Segundo o Tribunal de Justiça do Amazonas (TJ-AM), dos 35 mil
processos, 28 mil são da área cível enquanto 7 mil, da criminal.
No Município de Presidente Figueiredo (a 107 quilômetros de
Manaus), a atividade de prestamista (vendedor de utensílios casa a casa) ainda
é muito praticada. Nessa atividade, o vendedor anda pelas ruas oferecendo seus
produtos. O peculiar nesse profissão é o prazo dado para pagamento que, em
alguns casos, é parcelado por vários meses. Em uma dessas vendas, um
prestamista local não recebeu o valor de R$ 30 de um cliente e entrou na
Justiça para recuperar o dinheiro.
Em outro processo, numa briga entre vizinhas foi dado entrada num
processo de pedido de indenização porque uma das partes chamou a outra de
fofoqueira. O caso foi parar nos tribunais. Enquanto isso, as vizinhas pararam
de conversar entre elas.

Dados fornecidos:

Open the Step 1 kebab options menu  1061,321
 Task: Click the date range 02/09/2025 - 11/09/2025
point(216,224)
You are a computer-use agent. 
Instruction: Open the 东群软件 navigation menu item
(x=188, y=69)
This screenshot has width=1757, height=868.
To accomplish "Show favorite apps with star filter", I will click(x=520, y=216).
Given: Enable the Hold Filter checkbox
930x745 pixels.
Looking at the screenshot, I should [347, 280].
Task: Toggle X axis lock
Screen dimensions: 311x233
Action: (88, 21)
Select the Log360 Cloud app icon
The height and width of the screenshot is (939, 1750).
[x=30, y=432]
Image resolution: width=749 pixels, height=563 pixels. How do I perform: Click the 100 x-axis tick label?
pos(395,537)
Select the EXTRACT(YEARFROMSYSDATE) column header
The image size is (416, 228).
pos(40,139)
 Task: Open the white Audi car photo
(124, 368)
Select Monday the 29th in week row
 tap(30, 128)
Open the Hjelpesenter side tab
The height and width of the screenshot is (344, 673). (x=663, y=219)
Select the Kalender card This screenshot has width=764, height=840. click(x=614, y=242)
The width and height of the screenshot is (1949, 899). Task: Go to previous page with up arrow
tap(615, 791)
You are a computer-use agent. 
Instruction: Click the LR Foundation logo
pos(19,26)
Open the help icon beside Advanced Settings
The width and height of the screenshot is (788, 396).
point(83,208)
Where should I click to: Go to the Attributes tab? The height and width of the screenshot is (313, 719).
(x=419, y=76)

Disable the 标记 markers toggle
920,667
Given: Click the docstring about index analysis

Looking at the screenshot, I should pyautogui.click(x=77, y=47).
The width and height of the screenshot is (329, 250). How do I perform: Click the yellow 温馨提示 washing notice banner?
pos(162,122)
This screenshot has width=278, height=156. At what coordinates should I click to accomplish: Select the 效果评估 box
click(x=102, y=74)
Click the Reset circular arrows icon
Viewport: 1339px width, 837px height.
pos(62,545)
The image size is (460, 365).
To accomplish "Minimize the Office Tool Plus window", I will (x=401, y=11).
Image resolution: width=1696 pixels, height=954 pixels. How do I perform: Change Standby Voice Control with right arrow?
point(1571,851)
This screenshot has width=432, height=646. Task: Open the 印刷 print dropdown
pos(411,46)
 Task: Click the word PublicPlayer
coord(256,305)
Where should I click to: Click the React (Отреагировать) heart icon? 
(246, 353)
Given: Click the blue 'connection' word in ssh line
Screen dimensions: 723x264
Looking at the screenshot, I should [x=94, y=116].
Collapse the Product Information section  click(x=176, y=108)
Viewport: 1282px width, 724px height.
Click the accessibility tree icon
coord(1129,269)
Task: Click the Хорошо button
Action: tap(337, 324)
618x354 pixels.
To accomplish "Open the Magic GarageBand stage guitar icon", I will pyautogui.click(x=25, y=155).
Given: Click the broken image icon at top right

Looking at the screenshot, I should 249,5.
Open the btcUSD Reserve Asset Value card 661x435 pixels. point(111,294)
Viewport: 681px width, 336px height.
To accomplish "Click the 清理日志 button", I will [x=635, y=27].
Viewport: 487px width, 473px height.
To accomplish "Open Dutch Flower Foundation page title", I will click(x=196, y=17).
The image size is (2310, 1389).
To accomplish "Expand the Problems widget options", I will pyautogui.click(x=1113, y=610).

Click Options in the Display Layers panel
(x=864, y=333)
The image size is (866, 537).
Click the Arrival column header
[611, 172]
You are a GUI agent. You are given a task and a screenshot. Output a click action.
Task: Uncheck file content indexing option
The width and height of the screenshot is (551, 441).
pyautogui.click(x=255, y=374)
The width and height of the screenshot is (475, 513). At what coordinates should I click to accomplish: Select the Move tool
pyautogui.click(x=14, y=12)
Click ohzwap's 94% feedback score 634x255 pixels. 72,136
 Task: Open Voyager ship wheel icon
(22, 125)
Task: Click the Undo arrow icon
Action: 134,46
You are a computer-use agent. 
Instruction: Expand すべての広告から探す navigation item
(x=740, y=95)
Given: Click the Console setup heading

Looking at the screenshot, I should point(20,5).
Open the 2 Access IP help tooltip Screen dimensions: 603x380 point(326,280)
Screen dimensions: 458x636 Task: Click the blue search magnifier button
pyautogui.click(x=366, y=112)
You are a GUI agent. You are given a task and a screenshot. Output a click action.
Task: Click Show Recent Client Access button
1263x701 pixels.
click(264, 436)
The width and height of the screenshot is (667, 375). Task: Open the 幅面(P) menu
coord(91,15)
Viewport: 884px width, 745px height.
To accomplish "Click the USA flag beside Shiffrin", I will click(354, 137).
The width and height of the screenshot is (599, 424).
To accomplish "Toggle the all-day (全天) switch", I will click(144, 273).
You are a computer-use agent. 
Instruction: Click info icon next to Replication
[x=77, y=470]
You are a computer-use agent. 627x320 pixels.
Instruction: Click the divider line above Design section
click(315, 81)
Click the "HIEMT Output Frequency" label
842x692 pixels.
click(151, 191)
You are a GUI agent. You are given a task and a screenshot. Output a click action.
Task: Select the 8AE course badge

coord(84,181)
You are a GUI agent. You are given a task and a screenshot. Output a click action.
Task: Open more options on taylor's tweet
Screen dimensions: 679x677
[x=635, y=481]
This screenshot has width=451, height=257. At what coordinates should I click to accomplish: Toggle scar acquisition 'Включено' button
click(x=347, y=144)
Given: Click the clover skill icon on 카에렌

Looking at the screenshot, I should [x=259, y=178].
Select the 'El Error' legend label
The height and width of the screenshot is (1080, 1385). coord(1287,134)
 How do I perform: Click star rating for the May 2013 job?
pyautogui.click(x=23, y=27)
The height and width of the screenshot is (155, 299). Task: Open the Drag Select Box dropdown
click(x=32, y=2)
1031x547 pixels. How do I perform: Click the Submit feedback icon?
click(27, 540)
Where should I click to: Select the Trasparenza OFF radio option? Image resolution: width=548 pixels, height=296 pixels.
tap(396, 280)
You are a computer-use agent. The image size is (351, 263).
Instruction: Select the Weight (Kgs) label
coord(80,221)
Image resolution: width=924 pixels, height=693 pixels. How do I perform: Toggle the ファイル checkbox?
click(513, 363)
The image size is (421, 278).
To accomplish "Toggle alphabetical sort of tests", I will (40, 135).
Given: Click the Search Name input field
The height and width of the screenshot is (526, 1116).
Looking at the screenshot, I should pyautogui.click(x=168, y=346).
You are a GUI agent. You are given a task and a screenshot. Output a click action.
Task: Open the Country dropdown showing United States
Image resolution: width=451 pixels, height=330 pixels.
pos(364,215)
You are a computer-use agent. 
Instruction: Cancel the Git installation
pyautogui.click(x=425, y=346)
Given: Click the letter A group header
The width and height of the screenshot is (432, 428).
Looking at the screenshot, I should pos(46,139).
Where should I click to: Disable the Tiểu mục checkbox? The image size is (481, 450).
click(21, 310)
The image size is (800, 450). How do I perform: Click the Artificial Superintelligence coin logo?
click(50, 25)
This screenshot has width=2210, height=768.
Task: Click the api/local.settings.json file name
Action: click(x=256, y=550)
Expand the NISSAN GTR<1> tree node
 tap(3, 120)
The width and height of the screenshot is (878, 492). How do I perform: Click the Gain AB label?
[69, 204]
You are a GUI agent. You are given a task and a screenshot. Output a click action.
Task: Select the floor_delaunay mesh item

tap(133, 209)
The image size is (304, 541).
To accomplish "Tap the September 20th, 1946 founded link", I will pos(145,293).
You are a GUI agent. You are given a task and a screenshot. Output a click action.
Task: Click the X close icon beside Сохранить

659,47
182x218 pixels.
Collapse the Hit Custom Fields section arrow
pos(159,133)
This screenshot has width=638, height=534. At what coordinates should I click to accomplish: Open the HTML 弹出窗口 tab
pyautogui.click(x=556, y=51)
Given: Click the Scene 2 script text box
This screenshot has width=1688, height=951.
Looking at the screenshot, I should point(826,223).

Exercícios propostos:
**A.** De acordo com o trecho selecionado, qual valor o prestamista de Presidente Figueiredo deixou de receber de um cliente?
**B.** Reproduza, do trecho selecionado, a passagem que vai de "No Município de" até "conversar entre elas.".

Respostas esperadas:
**A.** R$ 30.

**B.**
No Município de Presidente Figueiredo (a 107 quilômetros de
Manaus), a atividade de prestamista (vendedor de utensílios casa a casa) ainda
é muito praticada. Nessa atividade, o vendedor anda pelas ruas oferecendo seus
produtos. O peculiar nesse profissão é o prazo dado para pagamento que, em
alguns casos, é parcelado por vários meses. Em uma dessas vendas, um
prestamista local não recebeu o valor de R$ 30 de um cliente e entrou na
Justiça para recuperar o dinheiro.
Em outro processo, numa briga entre vizinhas foi dado entrada num
processo de pedido de indenização porque uma das partes chamou a outra de
fofoqueira. O caso foi parar nos tribunais. Enquanto isso, as vizinhas pararam
de conversar entre elas.